According to the court, a conflict did not exist between the first two subgroups because the class representatives had equal incentive to represent both groups. The incentives aligned because the settlement agreement prevented class members from knowing whether their information had been compromised until after they opted into the settlement. The court noted, however, that if any named plaintiff had discovered this information, intraclass conflicts could exist between the first two subgroups as well.

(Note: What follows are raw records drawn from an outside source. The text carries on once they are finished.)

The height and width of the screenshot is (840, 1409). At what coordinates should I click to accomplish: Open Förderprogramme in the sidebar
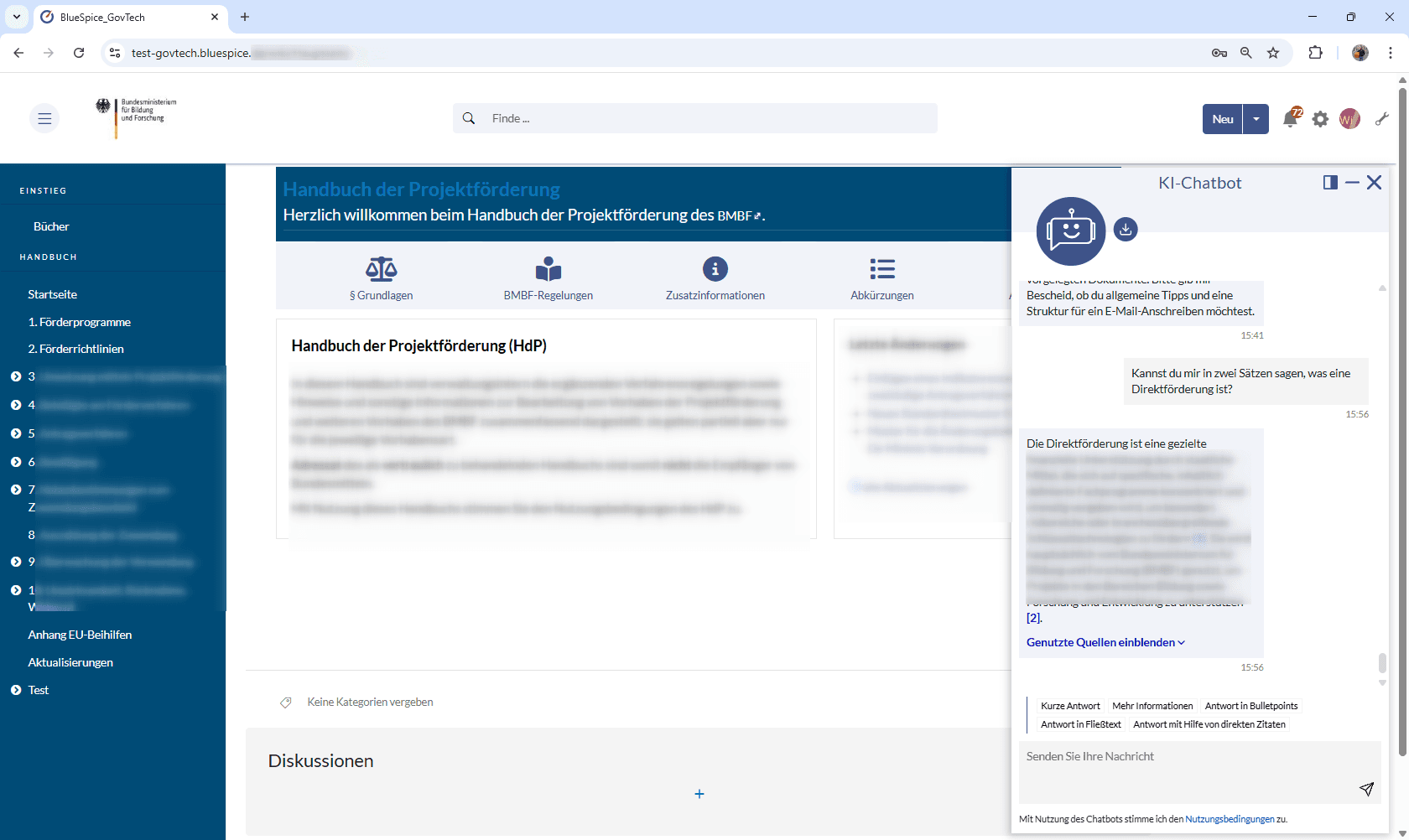(79, 322)
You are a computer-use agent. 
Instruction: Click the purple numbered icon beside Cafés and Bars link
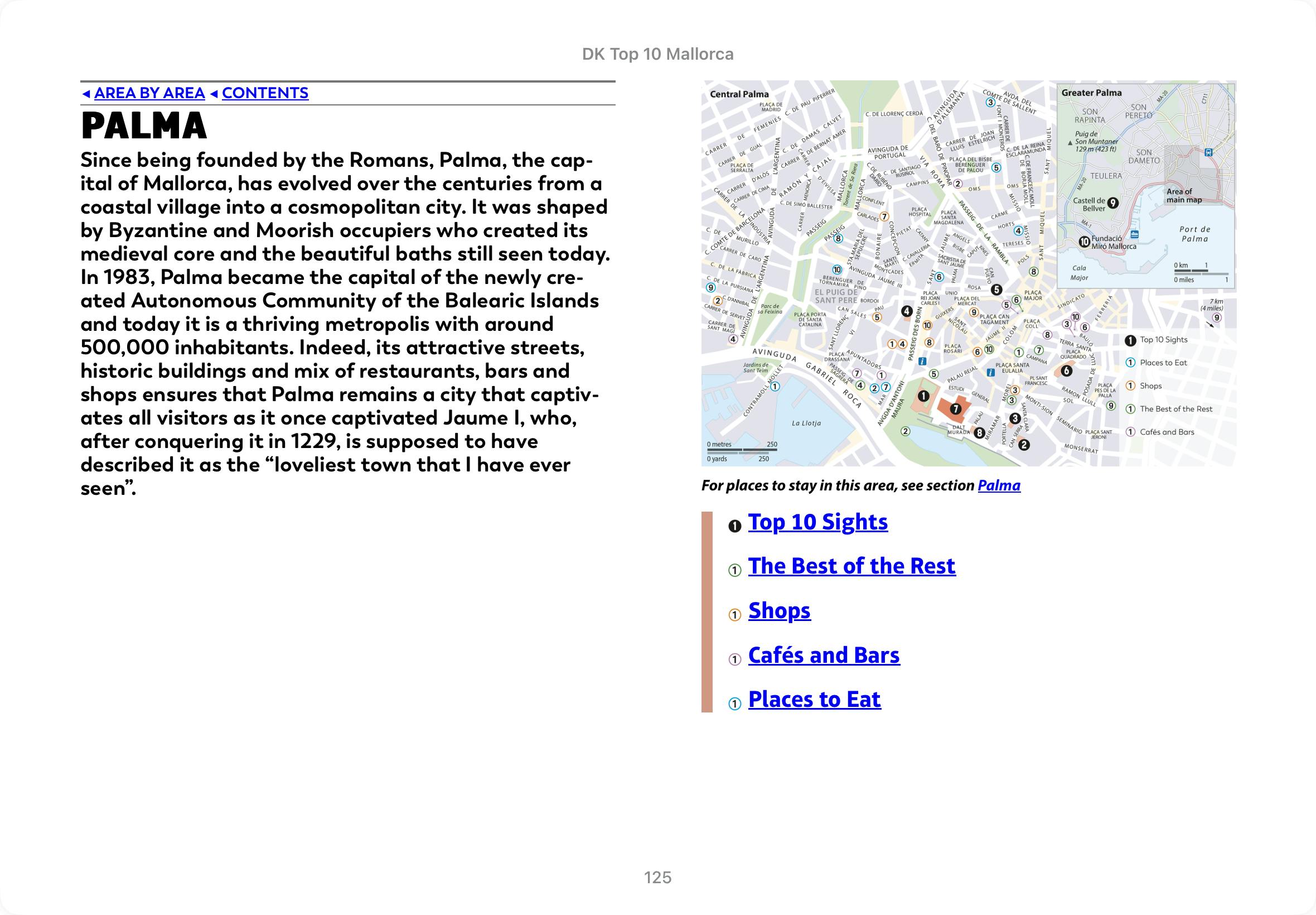(x=734, y=659)
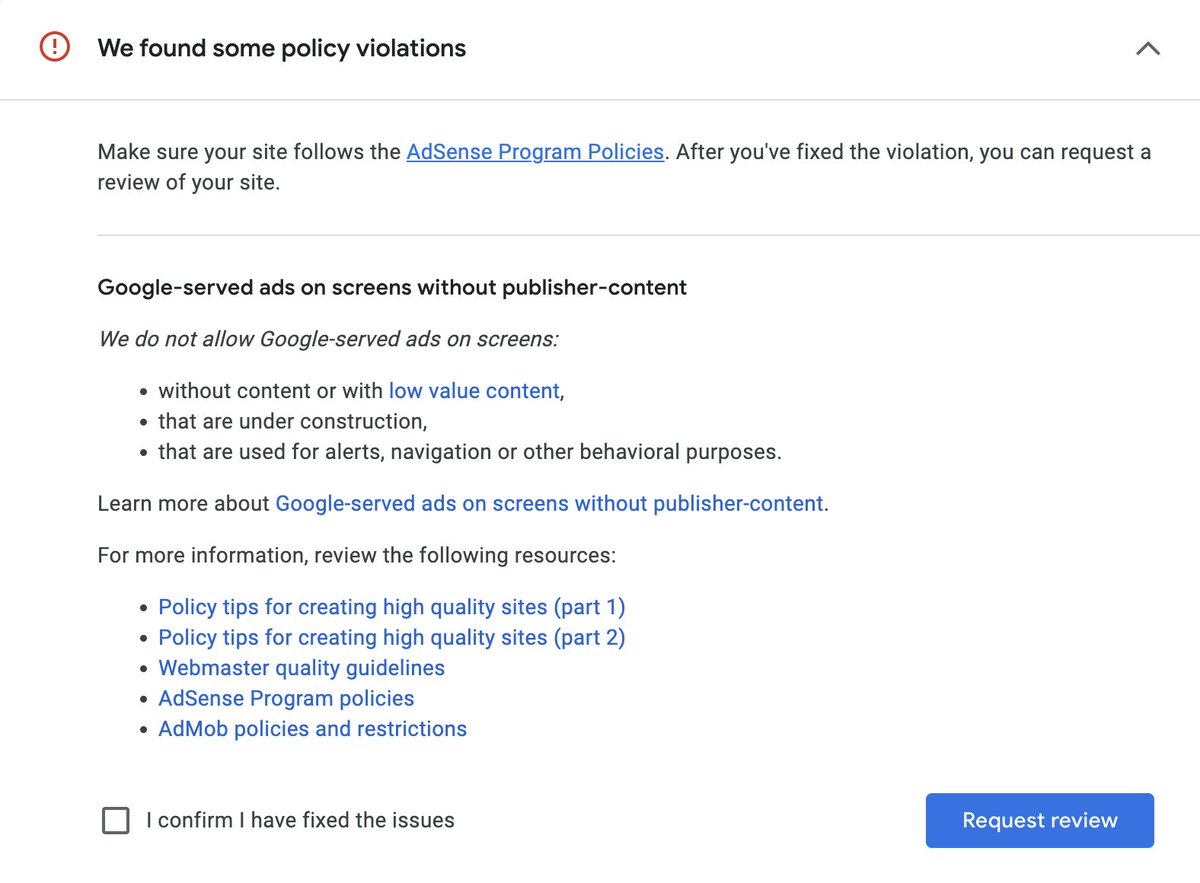Screen dimensions: 1200x883
Task: Select the 'Google-served ads on screens' section heading
Action: pos(391,287)
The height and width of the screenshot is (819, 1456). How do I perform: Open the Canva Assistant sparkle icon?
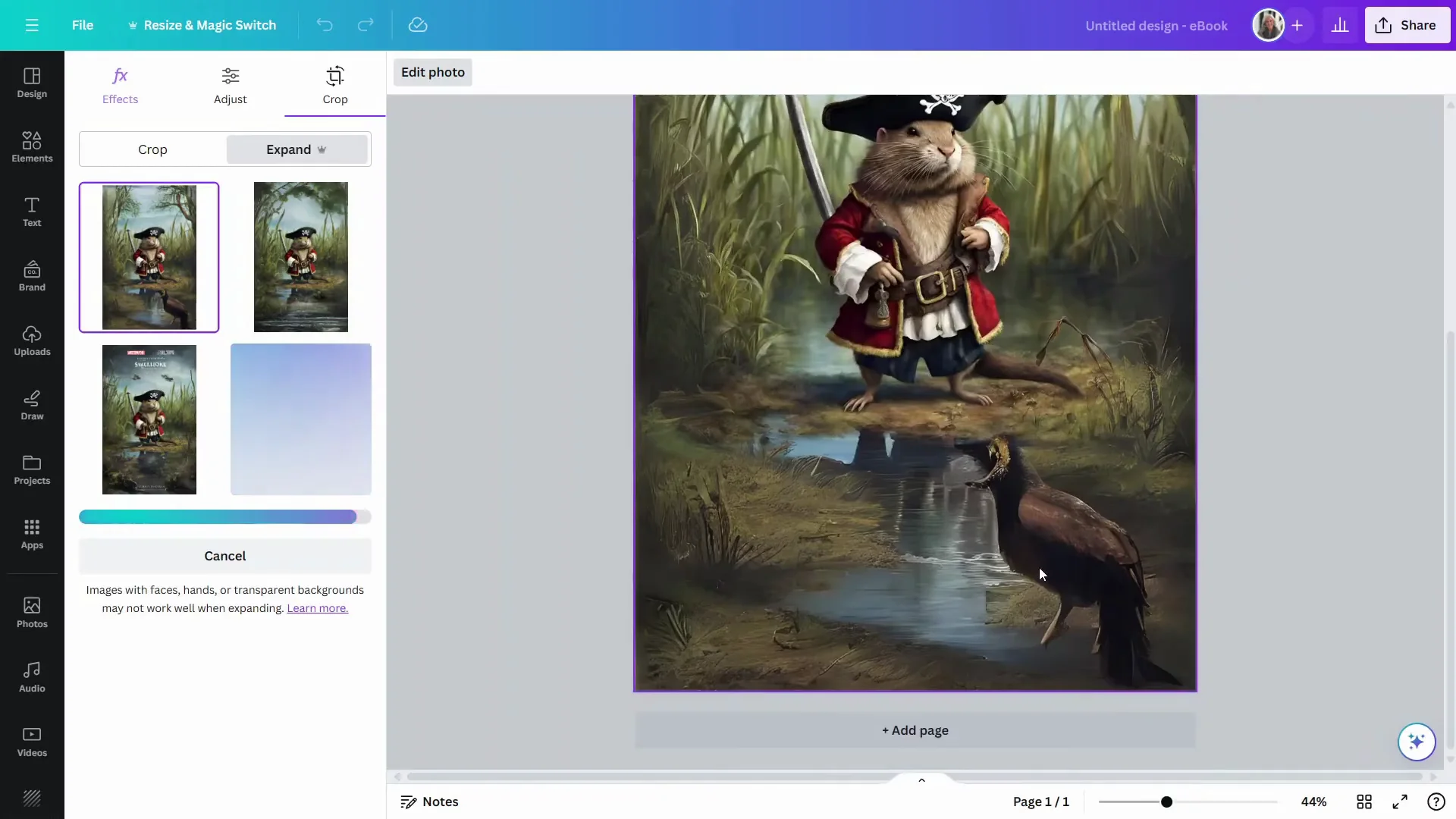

In response to the data breach, Neiman Marcus also offered class members a year of free credit monitoring and identity theft insurance, and enhanced the company’s cybersecurity business practices. The court indicated that these activities could not constitute nonmonetary relief because they had been offered prior to any settlement, and the company’s business practices were nonbinding.

The Kimpton Class Action

In 2016, Kimpton, a luxury brand that owns boutique hotels and restaurants, announced a data breach that compromised customer information. A class action was filed soon thereafter in the U.S. District Court for the Northern District of California. On September 13, 2018, the court denied a motion for preliminary approval of a settlement agreement based on concerns about the settlement recovery and attorneys’ fees.4 The court ruled that $15 per hour for time spent protecting against identity theft was too low and that a three-hour cap on the number of recoverable hours was unreasonable. The court also held that $800,000 in attorneys’ fees and Kimpton’s promise to not challenge the request was “unjustified” due to the $600,000 cap on the settlement recovery and the expected low participation rate in the settlement.

Key Takeaways

These cases reflect the growing trend signaling courts are closely scrutinizing intraclass conflicts, settlement recoveries and attorneys’ fees in data breach class actions. Such scrutiny may pose a challenge to litigants seeking settlements in data breach cases, particularly where the settlement involves a large class of customers. Companies also should be mindful that any relief offered presettlement, such as credit monitoring and identity theft insurance, cannot later be cited as a nonmonetary benefit in a settlement and should be aware that attorneys’ fees must bear a relationship to the recovery for class members.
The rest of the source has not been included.